So, you have the left and the right pulling from the fringes.   A smart politician from the Conservatives or Liberals would pull a "Sharon" and essentially aim for a "Unity" platform.   Harper could abandon the foaming right-wing elements and the narrow minded "Western alienation" section of the Conservative Party while Martin could leave behind his left-wing hangers-on who push us, politically and ideologically, down the road to serfdom through far left agitation.   Martin is a good man with the bank; one only has to compare our economy and finances today to when he first got ahold of things.   It would be foolhardy to not give him credit when it is due.   Harper is an economist from the West, and I make the assumption that he'd be more interested in focussing on the real issues rather than having elements of his own caucus push him to political _sepukku_.   I really don't see too much difference in these two leaders.

Together, the "Unity ticket" could be one that dedicated itself to three key platform initiatives:

1)   Sorting out the Health Care and Social Security systems by maintaining their universal nature and ignoring the ideological imperative from either side.   
2)   Dedicating itself to a stronger foreign and defence policy and the institutions (Defence, Foreign Affairs, CIDA) to back it up (again, avoiding ideological draws from either side) to be capable of securing our security and prosperity both at home and abroad.
3)   Bill itself as a true national party dedicated to overcoming regional squabbling - a ticket like this could avoid the tag of "Toronto" or "Western" party.   From this, it could gather a real moral imperative to fix Canadian democracy by addressing the "democratic deficit" (things like the antagonistic Federal/Provincial relationship, the much-maligned Senate, etc, etc).

Anyways, if I wanted to form a majority government right now that would be my strategy.   But, alas, I think the party trenchlines are dug too deep and unlike Israel, we don't have something as pressing as what has been going on in the Occupied Territories to ensure political urgency can overcome traditional party factionalism.   Although the image of Martin and Harper backing each other would be interesting to see....


----------



## KevinB (29 Nov 2005)

See I just see the Conservative Party as a soft lower case c party.  Personally I want them FURTHER right than they are.  For me it is not necessarily about governing, especially not if you have to sellout your values to do so, then you end up with a moral bankrupt party ruling the country (i.e. the Liberal Party of Canada).  The Reform bent to accomodate the PC's and still is viewed with hostility and suspicion.  


   I won't alter my beliefs in order to accomodate others, and I dont think the political partys should either.  

Israel has 17 parties, and it has some much more serious issued facing it (national survival) - it is a bad analogy (IMHO).   


IF Canada votes another Liberal Gov't minority that forms a coalition with the NDP, I think Canada is doomed --I think that then the West will seperate.


----------



## Infanteer (29 Nov 2005)

KevinB said:
			
		

> I won't alter my beliefs in order to accomodate others, and I dont think the political partys should either.



Canada is a polyglot nation that has pronounced regional and urban/rural divides - concession and concensus are required (and, in my view, desirable).  I hate the idea of a coaltion of the left driving us to further marginalization through abrogation of basic civic responsibilities, but I also hate the fact that my local MP trumpets the sanctity of marriage while not being able to offer any real reason why it is sacred....



> Israel has 17 parties, and it has some much more serious issued facing it (national survival) - it is a bad analogy (IMHO).



Yes, but the political analogy of centrists being torn by the left and right is apt.  The left and right may be aiming for different objectives (hawk/dove), but the general themes of Sharon's solution is what I was aiming for.


----------



## The Gues-|- (29 Nov 2005)

CONSERVATIVES!


----------



## Zartan (30 Nov 2005)

I too want the Conservatives to win, and I'm a centrist.
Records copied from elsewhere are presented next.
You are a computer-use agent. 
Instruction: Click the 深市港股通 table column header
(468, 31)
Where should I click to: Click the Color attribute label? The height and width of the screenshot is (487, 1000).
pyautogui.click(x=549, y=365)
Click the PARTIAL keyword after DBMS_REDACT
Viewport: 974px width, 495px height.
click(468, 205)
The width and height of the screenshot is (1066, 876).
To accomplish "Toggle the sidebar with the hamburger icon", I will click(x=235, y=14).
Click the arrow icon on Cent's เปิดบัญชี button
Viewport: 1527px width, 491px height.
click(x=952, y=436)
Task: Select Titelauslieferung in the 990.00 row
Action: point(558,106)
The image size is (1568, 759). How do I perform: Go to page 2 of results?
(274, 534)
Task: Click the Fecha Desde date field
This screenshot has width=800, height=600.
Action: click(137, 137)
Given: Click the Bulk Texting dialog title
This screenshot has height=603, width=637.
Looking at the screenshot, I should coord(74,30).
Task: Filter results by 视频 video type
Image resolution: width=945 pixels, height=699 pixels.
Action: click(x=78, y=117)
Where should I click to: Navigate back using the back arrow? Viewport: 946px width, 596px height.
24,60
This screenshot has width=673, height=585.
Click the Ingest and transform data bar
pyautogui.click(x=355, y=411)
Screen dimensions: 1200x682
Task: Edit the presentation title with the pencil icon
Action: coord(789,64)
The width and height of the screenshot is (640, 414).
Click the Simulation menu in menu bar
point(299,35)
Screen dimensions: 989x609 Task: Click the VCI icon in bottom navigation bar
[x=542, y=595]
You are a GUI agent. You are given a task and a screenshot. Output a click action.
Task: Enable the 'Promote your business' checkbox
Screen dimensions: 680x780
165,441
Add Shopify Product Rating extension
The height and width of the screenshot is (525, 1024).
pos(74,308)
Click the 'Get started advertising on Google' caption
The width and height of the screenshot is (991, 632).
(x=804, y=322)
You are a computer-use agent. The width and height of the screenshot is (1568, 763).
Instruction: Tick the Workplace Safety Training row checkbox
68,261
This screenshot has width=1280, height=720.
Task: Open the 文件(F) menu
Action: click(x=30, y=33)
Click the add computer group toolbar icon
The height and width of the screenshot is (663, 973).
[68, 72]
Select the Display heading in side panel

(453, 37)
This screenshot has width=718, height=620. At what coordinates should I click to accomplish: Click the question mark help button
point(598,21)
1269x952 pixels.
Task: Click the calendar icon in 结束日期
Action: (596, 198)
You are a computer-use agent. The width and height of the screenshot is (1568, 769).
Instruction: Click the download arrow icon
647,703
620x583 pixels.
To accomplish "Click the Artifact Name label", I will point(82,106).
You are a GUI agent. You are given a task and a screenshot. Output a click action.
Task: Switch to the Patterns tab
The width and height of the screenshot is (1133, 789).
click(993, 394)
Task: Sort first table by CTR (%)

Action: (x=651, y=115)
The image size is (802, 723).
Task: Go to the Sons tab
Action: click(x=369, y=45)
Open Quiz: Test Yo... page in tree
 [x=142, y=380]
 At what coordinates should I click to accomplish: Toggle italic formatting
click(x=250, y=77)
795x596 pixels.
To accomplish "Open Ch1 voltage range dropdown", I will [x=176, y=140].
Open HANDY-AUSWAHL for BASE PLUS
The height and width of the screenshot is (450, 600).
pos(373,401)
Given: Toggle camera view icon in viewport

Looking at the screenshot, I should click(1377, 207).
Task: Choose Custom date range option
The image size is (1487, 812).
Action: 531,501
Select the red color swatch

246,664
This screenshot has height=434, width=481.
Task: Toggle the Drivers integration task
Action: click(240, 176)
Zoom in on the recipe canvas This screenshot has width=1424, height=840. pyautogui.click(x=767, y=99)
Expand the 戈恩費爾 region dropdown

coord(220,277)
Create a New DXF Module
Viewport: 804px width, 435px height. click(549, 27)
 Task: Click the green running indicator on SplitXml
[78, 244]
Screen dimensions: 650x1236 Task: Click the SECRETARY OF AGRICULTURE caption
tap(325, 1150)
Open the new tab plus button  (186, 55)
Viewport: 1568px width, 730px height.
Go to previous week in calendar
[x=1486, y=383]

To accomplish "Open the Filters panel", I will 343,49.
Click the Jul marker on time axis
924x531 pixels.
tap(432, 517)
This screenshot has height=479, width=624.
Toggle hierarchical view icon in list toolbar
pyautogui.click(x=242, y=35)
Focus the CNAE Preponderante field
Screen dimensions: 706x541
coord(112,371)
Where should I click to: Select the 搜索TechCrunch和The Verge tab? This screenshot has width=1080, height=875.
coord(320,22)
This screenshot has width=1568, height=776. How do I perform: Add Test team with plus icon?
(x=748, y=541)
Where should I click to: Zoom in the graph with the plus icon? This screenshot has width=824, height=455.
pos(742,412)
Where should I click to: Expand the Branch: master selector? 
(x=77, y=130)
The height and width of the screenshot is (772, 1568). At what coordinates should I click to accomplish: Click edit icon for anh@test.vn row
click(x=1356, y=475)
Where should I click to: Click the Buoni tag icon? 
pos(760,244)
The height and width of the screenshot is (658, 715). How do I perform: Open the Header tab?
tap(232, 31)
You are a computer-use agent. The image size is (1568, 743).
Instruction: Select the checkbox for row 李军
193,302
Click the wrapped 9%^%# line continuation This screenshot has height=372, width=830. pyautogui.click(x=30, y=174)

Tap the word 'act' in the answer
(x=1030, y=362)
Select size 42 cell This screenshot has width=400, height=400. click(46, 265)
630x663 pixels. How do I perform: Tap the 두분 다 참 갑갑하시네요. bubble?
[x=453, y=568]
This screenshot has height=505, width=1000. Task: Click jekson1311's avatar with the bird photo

I really don't like any of the parties, but I feel a balance has to be restored, certain parties cleansed, and certain people made happy.

However, if I had a choice, which I don't - I would vote Infanteer '06. SPOILED BALLOTS BE DAMNED!!!


----------



## jmackenzie_15 (30 Nov 2005)

Im voting conservative.... and in the spirit of the election and the madness that always ensues, I will refer you all to the Benny Hill TV Show theme song.

Heeeereee we go again  :


----------



## vangemeren (30 Nov 2005)

Compromise is the basis of the country, without it Canada would probably not exist. It was the Great Coalition under Mac Donald, Cartier and Brown that led to Canadian Confederation.
http://en.wikipedia.org/wiki/Great_Coalition

For a new centrist party to form there would have to be a party leader with some power/leadership that would draw people from both sides of the political spectrum (like Sharon in Israel). This election campaign is going to be nasty one (if the last one was any indication), even though it will probably retain the status quo. I think people are going to get tired pretty quickly of the partisan politics, and potentially with 2 successive (and non-effective; I can't recall any important bills coming into law other than the budget) minority governments, something is going to move.


----------



## redleafjumper (30 Nov 2005)

This is an interesting election site:

http://electionprediction.org/2005_fed/

It gives a reasonable glimpse at a riding by riding breakdown.  It might be useful to watch this site as the campaign progresses.


----------



## Infanteer (30 Nov 2005)

DAY 1:  Well, I agree with the CTV corresponent Craig Oliver - to Steven Harper, I'm sending out a big WTF OVER?  Right off the bat, he pulls out the gay marriage thing.  Didn't we already pass the legistlation on that?  Obviously he doesn't read Army.ca, because it's been established that social policy is not the way to win an election in Canada.... :

In other news, it looks like the Liberals are in for a bit of a rough ride in Quebec....


----------



## jmackenzie_15 (30 Nov 2005)

Is it just me or is alot of the conservative campaign typically just liberal bashing? ... or maybe thats every party.

About that aircraft carrier thing;

I was confused about it before, while the campaign was going on because I didnt hear anything like that... but for whatever reason I assumed it was true because I wasnt paying an incredible amount of attention.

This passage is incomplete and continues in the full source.